■ Source information
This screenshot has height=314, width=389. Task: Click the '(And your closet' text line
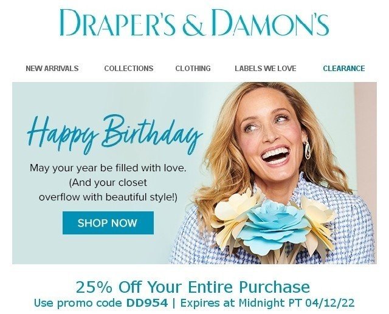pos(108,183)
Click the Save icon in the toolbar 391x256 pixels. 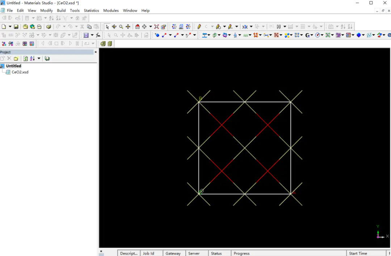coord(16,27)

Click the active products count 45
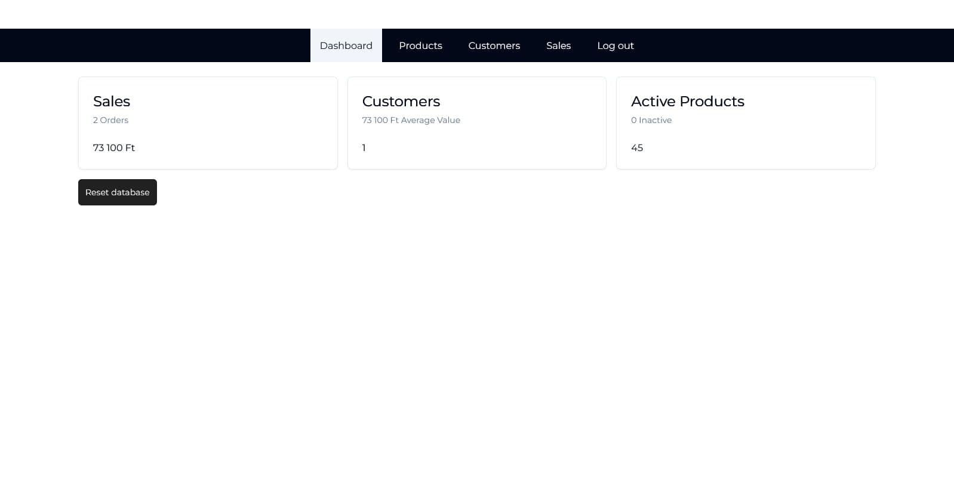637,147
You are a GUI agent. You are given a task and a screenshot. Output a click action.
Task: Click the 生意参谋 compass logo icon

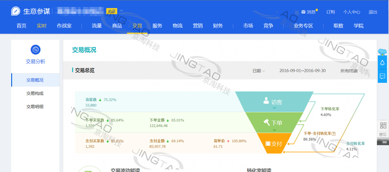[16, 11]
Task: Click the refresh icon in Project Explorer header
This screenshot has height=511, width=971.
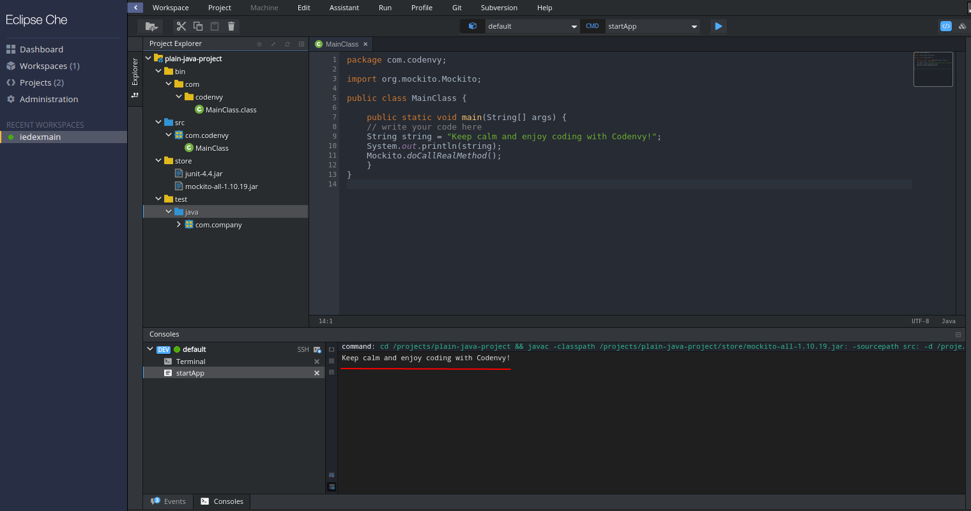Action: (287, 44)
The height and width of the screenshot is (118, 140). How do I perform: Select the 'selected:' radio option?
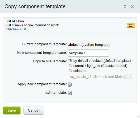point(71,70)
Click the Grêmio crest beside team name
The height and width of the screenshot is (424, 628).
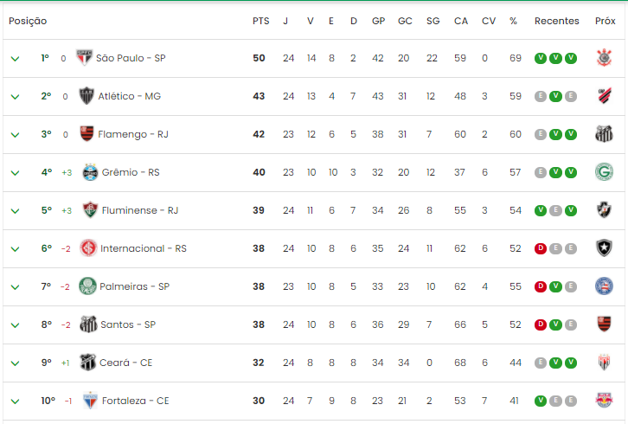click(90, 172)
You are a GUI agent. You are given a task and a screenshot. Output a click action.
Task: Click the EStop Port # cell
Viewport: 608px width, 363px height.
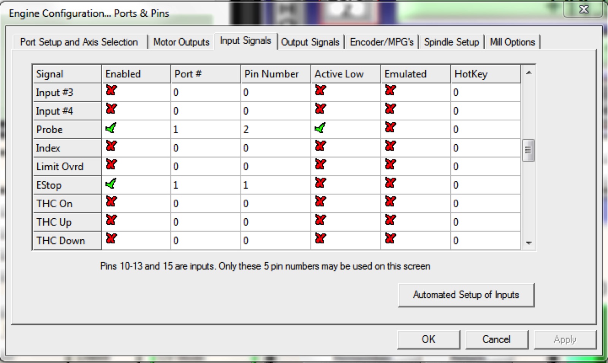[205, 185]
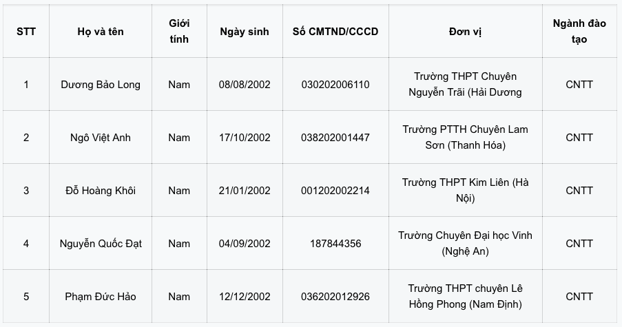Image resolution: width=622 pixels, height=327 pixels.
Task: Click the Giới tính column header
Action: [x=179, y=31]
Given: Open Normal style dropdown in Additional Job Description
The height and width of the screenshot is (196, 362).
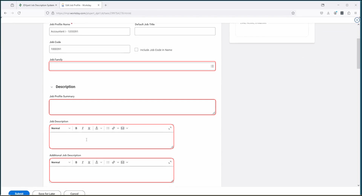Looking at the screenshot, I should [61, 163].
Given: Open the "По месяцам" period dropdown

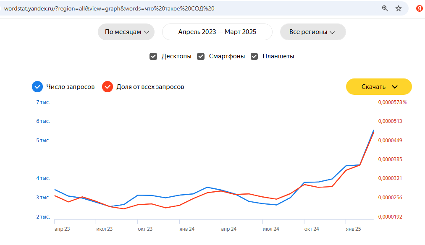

■ What you need to do
Copy every line above that includes the string "dropdown".

■ Expected output
Given: Open Normal style dropdown in Additional Job Description
Given: Open the "По месяцам" period dropdown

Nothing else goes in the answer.